Before making the MAGA case on CNN, Jennings had taken a more traditional path through Republican politics, working for the likes of George W. Bush, Mitt Romney, and Mitch McConnell. During the 2016 race, Jennings referred to Trump in a column as “authoritarian” and called out his “vulgar” and “crude” behavior in another, examples that were pointed out in a Washington Post profile of Jennings, which noted he “changed his tune after Trump took office.”
Jennings says Trump has altered the trajectory of the Republican Party by not adhering to “conservative orthodoxy” on the issues that have shaped the party’s platform. Sometimes on air, that manifests in a fierce defense of the president-elect. Jennings took it upon himself to back Trump’s controversial pick to lead the Department of Defense, former Fox News host Pete Hegseth. Jennings slammed the current Pentagon leadership, saying, “I’ve had just about enough of the so-called insiders running the defense department.”
“Yeah, he’s on TV, but so are the rest of us,” he pointed out, pushing back against his colleagues’ assertion that Hegseth lacks government experience.
There was chatter about Jennings himself joining the Trump administration. He was rumored to be on a short list of candidates to serve as the White House press secretary, a job that ultimately went to Karoline Leavitt. Jennings tells me he was not “actively seeking” a role in the administration and wasn’t behind any campaign suggesting his candidacy. “I have no plans to join the Trump administration right now,” he added.
The press secretary gig would be one in which Jennings presumably couldn’t break with Trump—something he says he’s willing to do on CNN. “There have been times when he has done things, said things, that I didn’t agree with, and I’ve not been shy about saying that on the air,” he says. Following Trump’s appearance earlier this year at the National Association of Black Journalists conference, where Trump questioned Vice President Kamala Harris’s race, Jennings did not mince words, saying that Trump did “crap the bed” during the interview: “The only question is whether he’s going to roll around in it or change the sheets.” Axelrod also believes Jennings isn’t “blindly defending everything Trump does.”

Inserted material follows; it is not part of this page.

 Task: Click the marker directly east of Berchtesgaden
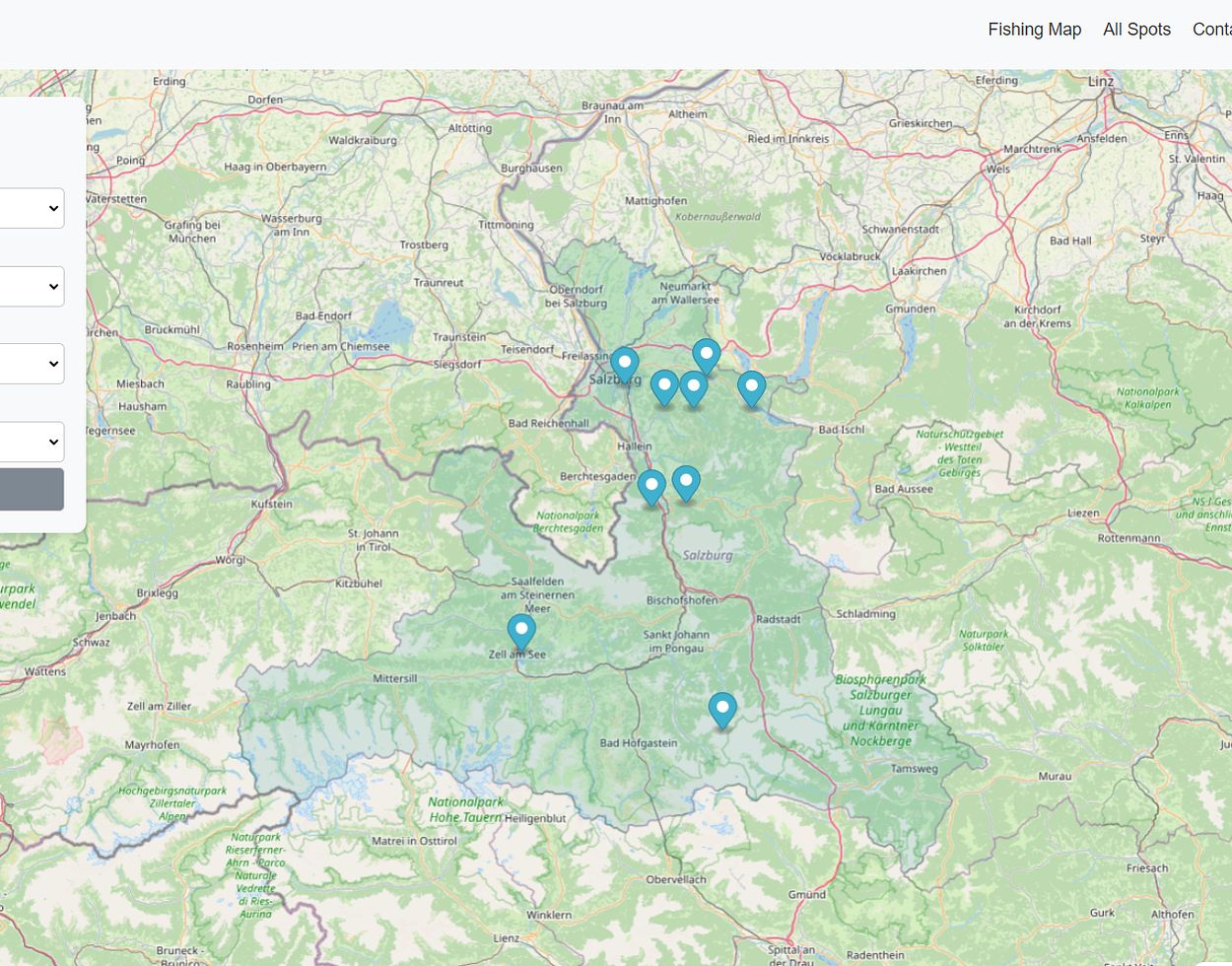coord(651,487)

“We have free speech in this country, and we have free debate, and we all have to collectively make decisions about how we’re going to govern ourselves,” says Jennings, stressing the need for debating issues in “an honest and open format.”

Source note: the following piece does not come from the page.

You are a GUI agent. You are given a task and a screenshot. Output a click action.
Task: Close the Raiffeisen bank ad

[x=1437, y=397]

“I think CNN is doing that,” he says. “I think the LA Times could do that.”
“When Patrick told me what his vision was for the newspaper—report the news and have a balanced editorial page—I thought that’s exactly what media should be,” Jennings says, adding that he doesn’t understand “what’s so controversial about that.”

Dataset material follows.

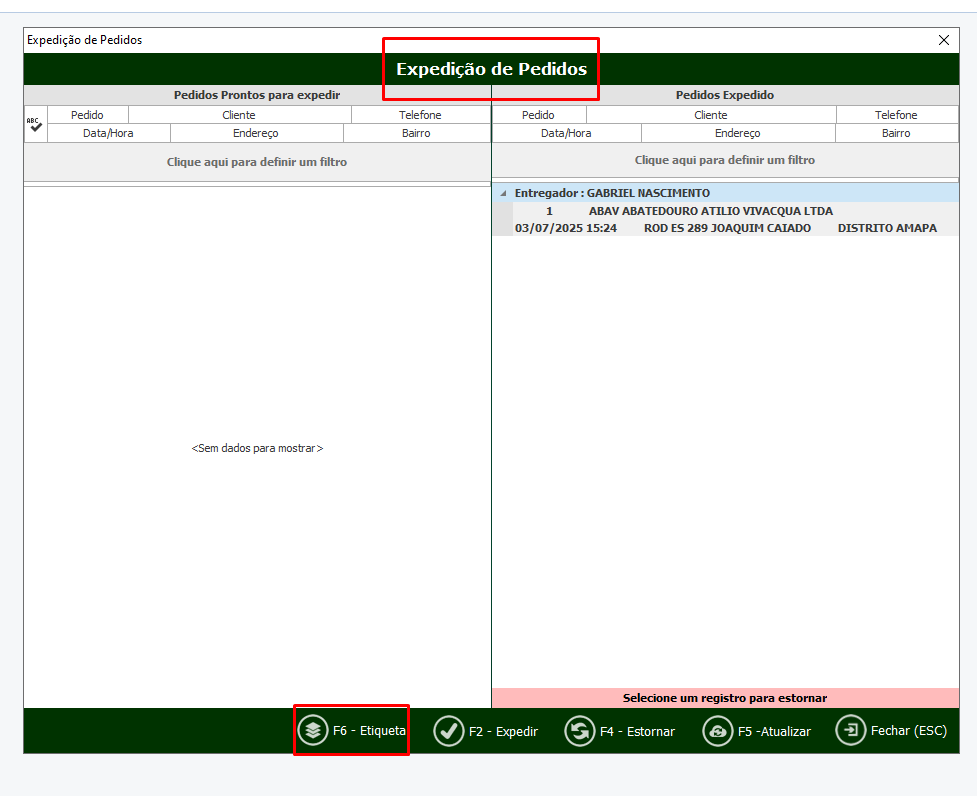This screenshot has height=796, width=977.
Task: Click Data/Hora header in expedited panel
Action: (566, 133)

But Soon-Shiong’s shake-up at the Times has been “controversial,” as his Times itself described it this past weekend. Since the Harris endorsement imbroglio, the Times has seen a steady wave of opinion section departures, leaving only one of the original board members remaining; meanwhile, the Times reported, an estimated 20,000 subscribers dropped the paper. Oliver Darcy, who has been reporting on upheaval inside the Times, framed Soon-Shiong’s actions atop Monday’s “Status” newsletter as “Meddling for MAGA.”
The Times owner touched on the opinion resignations in our interview, saying that “it was clear that there were very strong feelings about this idea of having a balanced viewpoint.” Soon-Shiong says that he felt that the editorial board was “veering very progressive,” and in his mind “it was really not healthy just to have what I call an echo chamber of a single view and almost canceling, so to speak, the views of both sides.”
Soon-Shiong says he is working through a list of around 20 to 25 candidates “across the spectrum from left, center, to right,” who he is contacting personally with a potential opportunity to join the restructured editorial board. While he declined to share any names on the list, Soon-Shiong says it will likely be announced early 2025, once the board is full of new contributors. Jennings’s role, it should be noted, is not a staff position.
“I think what he wants to do is kind of visionary, truthfully,” Jennings tells me of Soon-Shiong’s plans. “The editorial board should not be an echo chamber. There should be views that represent all of America.”